Fans pergi, sampah pun datang
Swiss kini sudah mulai ditinggal fans sepakbola. Tak ada lagi pertandingan di sana. Tinggal menunggu babak final saja di Wina. Yang tersisa saat ini adalah sampah yang menggunung. Selama tiga pekan perhelatan Euro 2008 ada ratusan ton sampah di empat kota penyelenggara.
Pengunjung memang membludak selama Euro 2008. Di Bern misalnya, menurut catatan tak resmi, sedikitnya ada 750.000 temu berada disana. Dari angka tersebut, 250.000 tamu berasal dari luar Swiss. Di Basel, hingga pertandingan terakhir semifinal Jerman vs Turki yang berlangsung total turis mendekati 1 juta orang.
Sudah pasti banjir pengunjung itu tak bisa dipisahkan dari sampah. Di Bern, sebagaimana dilaporkan Theo Schmid dari dinas kebersihan, saat pertandingan Belanda melawan Perancis mencapai 30 ton. Hal yang sama juga tampak di tiga kota lainnya.
“Sedikitnya ada 100 ton sampah selama tiga kali pertandingan“, tukas Boris Woelfle, juru bicara dinas kebersihan pemkot Basel kepada pers. Ada berbagai macam sampah. Yang paling banyak adalah botol minuman, kaleng bir, sisa makanan, serpihan kertas, hingga aneka pernak pernik fans. Untungnya toilet cukup tersedia. Jika tidak, dipastikan bau pesing bakal menyengat ke seantoro kota.

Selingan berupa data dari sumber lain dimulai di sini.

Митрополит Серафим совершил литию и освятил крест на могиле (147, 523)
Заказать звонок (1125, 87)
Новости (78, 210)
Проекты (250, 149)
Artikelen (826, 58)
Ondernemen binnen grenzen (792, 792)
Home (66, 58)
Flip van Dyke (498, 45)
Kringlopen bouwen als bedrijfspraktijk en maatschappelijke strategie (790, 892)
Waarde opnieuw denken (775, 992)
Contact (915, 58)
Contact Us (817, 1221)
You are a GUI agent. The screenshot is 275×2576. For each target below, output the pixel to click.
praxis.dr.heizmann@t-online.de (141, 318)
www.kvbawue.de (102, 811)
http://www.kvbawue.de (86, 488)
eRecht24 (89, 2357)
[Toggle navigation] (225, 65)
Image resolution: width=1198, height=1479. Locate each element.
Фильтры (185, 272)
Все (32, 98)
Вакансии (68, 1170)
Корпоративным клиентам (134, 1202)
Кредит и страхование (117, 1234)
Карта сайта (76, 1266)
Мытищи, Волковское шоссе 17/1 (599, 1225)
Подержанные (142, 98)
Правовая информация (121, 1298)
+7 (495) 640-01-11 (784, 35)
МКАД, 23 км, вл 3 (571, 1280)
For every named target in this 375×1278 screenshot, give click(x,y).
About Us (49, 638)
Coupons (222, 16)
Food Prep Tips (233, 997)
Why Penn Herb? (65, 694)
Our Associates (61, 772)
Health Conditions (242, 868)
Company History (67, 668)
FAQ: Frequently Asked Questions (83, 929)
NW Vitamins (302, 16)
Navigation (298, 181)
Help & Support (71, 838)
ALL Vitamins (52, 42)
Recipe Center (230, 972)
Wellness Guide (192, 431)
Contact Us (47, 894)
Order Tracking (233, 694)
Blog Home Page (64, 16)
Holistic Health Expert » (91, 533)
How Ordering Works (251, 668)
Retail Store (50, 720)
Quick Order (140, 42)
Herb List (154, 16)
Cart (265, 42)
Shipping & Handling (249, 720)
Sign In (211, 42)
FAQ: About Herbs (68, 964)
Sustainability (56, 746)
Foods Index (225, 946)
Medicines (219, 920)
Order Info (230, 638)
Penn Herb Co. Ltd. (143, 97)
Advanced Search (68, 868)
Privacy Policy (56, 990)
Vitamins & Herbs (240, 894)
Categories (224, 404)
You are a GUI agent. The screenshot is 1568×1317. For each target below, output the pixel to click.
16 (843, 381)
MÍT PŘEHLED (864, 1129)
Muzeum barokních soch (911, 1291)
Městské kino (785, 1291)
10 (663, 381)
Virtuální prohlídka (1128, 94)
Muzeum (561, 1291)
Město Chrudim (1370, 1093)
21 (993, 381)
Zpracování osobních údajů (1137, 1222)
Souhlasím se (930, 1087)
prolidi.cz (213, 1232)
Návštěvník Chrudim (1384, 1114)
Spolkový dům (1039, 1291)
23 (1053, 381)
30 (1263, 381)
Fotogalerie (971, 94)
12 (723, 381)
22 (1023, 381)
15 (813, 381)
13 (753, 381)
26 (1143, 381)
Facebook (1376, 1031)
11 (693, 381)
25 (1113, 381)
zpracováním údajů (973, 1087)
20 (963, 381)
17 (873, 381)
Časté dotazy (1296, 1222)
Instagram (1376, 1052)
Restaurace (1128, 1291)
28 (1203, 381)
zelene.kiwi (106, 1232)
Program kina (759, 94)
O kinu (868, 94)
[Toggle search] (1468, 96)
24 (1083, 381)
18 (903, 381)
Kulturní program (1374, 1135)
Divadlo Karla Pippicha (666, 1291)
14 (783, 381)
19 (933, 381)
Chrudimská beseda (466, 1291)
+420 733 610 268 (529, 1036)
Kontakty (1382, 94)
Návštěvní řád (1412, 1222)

Dari segi volume, yang paling banyak memproduksi sampah adalah kota Basel. Ada dua pertandingan yang bikin repot tim dari dinas kebersihan. Yakni tatkala Belanda melawan Rusia, sampahnya mencapai 40 ton. Sedangkan saat pertandingan pembukaan antara Swiss vs Ceska, 24 ton sampah berhasil dikumpulkan. Sementara di Zurich, sejauh ini belum ada informasi dari penanggungjawab kebersihan setempat. Ya resiko jadi tuan rumah memang begini. Sampah adalah bagian dari sukses juga.
Di Bern ada 80 hingga 100 petugas kebersihan saban harinya. Mereka bergerak malam hari selepas pertandingan usai digelar dan penonton beranjak pulang“, imbuh Leo Schmid. Di Basel petugas kebersihan tak memadai hingga musti menambah petugas tambahan yang berjumlah sekitar 60 orang. Mereka bekerja di sekitar stadion dan arena nobar. Begitu juga halnya di Jenewa, ada 20 petugas tambahan diterjunkan ke arena sampah.
Bagaimana dengan di Austria? Tak jauh beda. Di Wina misalnya, Fernwarme, salah satu perusahaan daur ulang sampah di Wina, mampu mengangkut ribuan ton saban harinya. Sampah-sampah tersebut terlebih dahulu dipilah menurut jenisnya, organik dan anorganik. Semuanya diseleksi oleh mesin. Sampah hasil seleksi itu dimasukkan ke dalam ratusan insenerator (pembakar sampah).
Hasilnya ? Ratusan megawatt energi listrik mampu dihasilkan dari sampah itu, yang mampu memasok kebutuhan listrik sehari-hari bagi warga Wina. Misalnya di pusat pengolahan sampah Spittelau di dekat sungai Donau, mampu memasok energi listrik hingga 460 MW bagi kota Wina. Pusat pengolahan sampah milik miliknya Fernwärme Wien GmbH itu rata-rata mampu mengangkut hingga 250.000 ton sampah per tahunnya.
Menariknya, pusat pengolahan sampah berteknologi tinggi itu berada di pusat kota. Bahkan pusat pengolahan sampah tersebut jadi obyek wisata karena desainnya yang menarik. Sepintas lebih mirip gedung kesenian ketimbang tempat pengolahan sampah. Sebuah contoh yang patut ditiru tentunya.